I'm not even always right!

Not only, however, do I lack Jobs' obvious marketing prowess, I've got the same sins he had - just not on as public and visible a scale.  Our society has far more people like me in it - people who could be just as belligerent and horrible as Steve Jobs if we had his influence and charisma, but who've never been blessed with his ingenuity.

So he got away with stuff you and I could never get away with.  That's why I'm jealous of Steve Jobs.

Except apparently, according to his own biographer, he committed the one unpardonable sin:  he denied God's deity.  So in the end, what did he really get away with?

Great people come and go.  Jobs will be remembered throughout our generation - and likely beyond - as one man who was able to change how we use computers and telephones, select and listen to music, and read books.  He's a historical figure because nobody else had these ideas, or the ability to ramrod his version of them onto our culture's mainstage.

And I suppose it's to my discredit that I'm more jealous of him than I am willing to silently sit by while others praise his accomplishments and shrug off his frailties. Yet to the extent that our society celebrates achievement without acknowledging the price of that achievement, I feel compelled to go on the record, for what it's worth, and point out the reality of Jobs' legacy.

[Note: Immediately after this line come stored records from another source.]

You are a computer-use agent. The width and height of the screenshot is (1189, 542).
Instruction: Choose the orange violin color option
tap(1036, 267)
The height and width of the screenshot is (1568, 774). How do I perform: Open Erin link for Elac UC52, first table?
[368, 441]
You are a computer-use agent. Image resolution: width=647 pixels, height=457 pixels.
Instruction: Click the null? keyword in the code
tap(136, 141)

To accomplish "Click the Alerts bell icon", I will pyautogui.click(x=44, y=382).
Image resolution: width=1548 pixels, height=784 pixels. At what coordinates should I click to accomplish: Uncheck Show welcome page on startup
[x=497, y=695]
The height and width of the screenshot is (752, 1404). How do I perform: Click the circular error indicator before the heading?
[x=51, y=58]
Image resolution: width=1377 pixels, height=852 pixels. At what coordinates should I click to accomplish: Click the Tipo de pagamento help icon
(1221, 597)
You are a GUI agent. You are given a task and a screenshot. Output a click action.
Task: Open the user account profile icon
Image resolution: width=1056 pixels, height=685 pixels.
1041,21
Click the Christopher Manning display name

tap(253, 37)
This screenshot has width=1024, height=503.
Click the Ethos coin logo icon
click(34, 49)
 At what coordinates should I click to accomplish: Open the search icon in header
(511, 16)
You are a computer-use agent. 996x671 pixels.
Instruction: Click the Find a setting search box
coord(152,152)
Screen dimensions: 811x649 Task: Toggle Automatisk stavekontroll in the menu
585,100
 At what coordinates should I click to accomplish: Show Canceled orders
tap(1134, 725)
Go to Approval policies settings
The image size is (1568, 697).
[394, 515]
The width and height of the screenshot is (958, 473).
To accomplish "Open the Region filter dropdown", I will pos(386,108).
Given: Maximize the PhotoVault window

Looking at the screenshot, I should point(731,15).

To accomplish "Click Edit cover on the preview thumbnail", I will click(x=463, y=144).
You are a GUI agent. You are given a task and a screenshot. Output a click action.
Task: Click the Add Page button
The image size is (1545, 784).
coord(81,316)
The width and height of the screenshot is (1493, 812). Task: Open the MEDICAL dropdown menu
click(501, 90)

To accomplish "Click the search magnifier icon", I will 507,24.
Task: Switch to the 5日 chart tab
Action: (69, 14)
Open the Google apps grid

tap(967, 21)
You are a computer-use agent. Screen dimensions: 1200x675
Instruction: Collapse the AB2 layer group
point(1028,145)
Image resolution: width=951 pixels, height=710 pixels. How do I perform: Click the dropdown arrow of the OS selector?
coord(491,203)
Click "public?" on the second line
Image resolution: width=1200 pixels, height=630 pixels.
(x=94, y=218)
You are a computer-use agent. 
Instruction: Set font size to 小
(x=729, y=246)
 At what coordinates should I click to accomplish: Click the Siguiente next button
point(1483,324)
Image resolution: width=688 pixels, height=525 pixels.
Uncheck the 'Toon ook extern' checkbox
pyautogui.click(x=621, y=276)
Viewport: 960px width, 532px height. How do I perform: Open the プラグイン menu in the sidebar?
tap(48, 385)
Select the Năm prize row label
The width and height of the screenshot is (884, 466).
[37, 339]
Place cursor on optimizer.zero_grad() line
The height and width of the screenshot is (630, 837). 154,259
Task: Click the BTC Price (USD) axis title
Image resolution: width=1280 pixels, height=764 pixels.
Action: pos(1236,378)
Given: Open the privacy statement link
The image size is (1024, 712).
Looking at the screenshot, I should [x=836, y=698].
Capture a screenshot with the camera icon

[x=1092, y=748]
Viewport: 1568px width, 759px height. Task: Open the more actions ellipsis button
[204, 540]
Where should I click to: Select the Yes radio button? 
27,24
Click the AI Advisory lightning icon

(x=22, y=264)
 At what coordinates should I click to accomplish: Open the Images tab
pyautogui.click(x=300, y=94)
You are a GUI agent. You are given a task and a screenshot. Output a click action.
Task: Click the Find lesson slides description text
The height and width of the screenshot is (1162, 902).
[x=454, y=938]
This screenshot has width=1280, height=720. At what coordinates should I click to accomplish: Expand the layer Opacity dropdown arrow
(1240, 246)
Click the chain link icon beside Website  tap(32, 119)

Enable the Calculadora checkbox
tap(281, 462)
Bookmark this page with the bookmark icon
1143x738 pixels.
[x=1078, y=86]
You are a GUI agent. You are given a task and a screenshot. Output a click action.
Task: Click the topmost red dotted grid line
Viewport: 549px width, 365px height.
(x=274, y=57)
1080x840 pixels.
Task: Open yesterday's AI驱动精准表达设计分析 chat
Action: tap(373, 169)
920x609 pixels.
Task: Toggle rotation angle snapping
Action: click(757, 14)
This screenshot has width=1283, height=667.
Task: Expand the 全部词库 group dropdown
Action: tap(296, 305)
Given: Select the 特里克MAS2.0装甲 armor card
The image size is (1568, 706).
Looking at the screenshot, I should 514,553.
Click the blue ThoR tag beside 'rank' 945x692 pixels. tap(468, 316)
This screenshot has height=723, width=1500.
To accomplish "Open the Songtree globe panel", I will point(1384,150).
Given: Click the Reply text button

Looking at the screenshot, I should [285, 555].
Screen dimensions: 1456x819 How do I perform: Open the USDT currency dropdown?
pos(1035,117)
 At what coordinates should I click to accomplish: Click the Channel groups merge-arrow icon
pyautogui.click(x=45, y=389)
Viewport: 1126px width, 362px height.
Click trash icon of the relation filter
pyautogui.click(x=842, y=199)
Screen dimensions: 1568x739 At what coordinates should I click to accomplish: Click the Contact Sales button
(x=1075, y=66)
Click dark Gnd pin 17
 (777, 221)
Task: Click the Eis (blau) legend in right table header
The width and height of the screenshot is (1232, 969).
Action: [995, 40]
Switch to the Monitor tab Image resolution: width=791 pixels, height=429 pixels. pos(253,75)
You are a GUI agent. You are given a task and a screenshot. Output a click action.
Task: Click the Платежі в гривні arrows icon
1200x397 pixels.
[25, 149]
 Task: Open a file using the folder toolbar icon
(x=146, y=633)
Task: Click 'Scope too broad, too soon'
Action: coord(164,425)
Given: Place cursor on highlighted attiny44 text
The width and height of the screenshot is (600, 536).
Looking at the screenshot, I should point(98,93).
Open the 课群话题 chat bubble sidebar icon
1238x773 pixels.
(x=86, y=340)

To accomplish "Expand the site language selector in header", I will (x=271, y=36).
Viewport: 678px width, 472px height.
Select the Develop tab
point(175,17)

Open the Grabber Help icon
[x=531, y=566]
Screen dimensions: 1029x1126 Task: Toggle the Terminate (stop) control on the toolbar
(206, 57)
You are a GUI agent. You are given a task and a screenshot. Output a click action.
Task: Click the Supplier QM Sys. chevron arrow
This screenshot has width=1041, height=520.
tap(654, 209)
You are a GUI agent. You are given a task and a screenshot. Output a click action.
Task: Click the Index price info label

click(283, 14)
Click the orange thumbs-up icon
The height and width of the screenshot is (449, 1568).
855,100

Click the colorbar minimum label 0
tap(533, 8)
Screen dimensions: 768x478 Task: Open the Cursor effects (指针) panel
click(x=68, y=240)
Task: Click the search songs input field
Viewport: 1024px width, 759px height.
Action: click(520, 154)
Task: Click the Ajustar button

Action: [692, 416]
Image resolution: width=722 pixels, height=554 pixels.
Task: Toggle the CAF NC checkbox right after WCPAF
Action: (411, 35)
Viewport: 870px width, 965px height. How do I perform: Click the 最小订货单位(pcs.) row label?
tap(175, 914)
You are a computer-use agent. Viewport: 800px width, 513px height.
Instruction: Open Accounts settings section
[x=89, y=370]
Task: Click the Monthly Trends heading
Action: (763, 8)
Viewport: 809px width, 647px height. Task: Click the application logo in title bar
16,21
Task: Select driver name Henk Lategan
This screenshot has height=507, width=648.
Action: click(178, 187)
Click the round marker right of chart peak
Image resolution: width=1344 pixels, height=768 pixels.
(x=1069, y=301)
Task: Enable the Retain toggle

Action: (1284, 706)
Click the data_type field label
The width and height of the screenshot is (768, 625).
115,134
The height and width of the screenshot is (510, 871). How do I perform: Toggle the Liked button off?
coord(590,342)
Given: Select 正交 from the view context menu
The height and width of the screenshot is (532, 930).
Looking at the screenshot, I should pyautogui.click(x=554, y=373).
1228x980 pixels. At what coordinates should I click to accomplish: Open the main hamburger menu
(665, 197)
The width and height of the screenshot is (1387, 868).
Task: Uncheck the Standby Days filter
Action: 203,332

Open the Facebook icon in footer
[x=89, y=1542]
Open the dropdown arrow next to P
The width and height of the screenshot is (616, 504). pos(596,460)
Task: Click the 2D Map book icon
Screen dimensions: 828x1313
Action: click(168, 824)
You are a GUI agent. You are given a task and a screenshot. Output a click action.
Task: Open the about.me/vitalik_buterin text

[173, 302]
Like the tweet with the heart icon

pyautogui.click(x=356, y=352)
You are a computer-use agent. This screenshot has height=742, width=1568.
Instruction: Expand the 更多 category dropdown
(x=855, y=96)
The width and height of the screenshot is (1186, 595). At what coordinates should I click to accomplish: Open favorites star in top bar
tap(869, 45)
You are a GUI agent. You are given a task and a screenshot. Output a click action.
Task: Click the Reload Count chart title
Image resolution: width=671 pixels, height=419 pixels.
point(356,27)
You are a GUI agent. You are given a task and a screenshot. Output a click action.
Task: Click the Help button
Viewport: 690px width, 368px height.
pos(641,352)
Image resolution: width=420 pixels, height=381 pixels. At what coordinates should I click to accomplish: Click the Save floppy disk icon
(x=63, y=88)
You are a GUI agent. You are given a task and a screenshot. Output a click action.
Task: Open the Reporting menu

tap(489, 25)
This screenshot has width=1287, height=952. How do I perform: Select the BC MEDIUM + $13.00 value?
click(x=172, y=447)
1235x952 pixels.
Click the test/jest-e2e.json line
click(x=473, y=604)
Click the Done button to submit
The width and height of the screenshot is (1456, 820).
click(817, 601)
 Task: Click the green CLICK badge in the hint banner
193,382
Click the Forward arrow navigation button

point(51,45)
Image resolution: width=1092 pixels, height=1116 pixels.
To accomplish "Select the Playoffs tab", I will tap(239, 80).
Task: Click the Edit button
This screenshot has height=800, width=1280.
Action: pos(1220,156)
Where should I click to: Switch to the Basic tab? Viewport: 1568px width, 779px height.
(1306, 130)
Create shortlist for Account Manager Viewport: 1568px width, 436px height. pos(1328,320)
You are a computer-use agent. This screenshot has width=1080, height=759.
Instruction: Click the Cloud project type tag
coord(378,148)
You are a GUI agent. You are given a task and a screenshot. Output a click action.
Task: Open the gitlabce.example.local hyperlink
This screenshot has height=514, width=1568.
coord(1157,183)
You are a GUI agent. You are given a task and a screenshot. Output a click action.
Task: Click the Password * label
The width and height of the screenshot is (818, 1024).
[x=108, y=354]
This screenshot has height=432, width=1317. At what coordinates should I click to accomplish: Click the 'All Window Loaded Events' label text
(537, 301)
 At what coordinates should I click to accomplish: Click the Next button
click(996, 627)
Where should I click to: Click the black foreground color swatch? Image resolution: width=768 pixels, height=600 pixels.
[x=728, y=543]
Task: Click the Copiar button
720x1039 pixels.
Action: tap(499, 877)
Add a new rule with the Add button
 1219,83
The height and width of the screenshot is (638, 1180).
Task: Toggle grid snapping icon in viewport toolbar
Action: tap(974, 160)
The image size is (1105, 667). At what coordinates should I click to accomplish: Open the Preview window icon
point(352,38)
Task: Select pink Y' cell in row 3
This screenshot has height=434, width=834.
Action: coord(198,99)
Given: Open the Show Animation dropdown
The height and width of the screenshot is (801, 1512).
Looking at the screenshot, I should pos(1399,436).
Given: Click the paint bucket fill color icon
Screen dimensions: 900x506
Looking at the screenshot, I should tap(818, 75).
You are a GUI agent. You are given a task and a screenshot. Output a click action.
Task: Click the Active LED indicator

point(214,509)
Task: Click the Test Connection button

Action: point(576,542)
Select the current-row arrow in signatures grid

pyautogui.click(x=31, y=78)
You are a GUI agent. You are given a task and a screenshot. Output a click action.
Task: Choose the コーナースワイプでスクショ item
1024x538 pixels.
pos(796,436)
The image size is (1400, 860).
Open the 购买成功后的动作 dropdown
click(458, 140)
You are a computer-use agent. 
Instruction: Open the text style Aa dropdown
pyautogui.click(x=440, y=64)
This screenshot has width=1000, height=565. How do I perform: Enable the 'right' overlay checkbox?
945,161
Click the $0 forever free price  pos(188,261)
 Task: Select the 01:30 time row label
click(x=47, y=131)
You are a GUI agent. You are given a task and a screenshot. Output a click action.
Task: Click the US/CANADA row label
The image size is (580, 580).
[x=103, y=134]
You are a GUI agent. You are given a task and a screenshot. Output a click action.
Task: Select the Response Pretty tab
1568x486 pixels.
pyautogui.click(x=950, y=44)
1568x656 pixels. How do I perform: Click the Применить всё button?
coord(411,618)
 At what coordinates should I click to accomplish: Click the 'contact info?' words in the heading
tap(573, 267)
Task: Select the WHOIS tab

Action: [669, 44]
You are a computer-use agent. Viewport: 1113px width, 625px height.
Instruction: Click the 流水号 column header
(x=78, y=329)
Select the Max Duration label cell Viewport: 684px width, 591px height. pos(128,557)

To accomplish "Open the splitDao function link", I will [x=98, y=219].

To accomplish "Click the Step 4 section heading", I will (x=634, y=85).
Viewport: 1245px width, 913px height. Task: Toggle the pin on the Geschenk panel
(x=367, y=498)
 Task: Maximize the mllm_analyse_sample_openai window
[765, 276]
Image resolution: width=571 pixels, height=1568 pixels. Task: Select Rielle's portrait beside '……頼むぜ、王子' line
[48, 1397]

I repeat: he got away with stuff you and I could never get away with.  Why?  Because hardly any of us consumers ever had to work with him.  Or, rather, for him.  Quite simply, there was no grace in his life.  I admire his products and his ability to personalize technology just like you do.  But at the end of the day, or in this case, at the end of life, that's not what counts, is it?

Call me a flawed human being if you like, because that's what I am.  I'm jealous of Steve Jobs, yes, but at the same time, I'm thankful that I've not had to struggle with what must have been the enormous burden of ignoring the pain I was inflicting onto people around me as I charged through life on my own terms.  You might find this hard to believe, but I want to be gracious, even when I'm not.  I want to help other people, even when I'm frustrated with them.  I want to accept what other people can't be, just as I want other people to accept what I can't be.  I don't want to shut off my connections with other people, for the very same powerlessness over mortality that drove Jobs to hate on-off switches.  So I try being gracious, and I ask God to help me because I know that my jealously of Steve Jobs could easily manifest itself in trying to be and act like him.

Instead of Him.

Jobs appeared to have relished the self-glorification he and his admirers labeled as perfectionism.  People appeared to have been expendable in the pursuit of products.  We like to think that encouraging your loved ones and your co-workers to operate at their full potential is a good thing.  And it is.  Expecting them to operate at their full potential on your own schedule, however, is not.

If Jobs achieved greatness by flattering people with the former and wasting them with the latter, and society doesn't mind that formula, then I guess I'll never be great.  Even if I ever do come up with a clever idea to sell.

But... as God is my Help, I think I can live with that.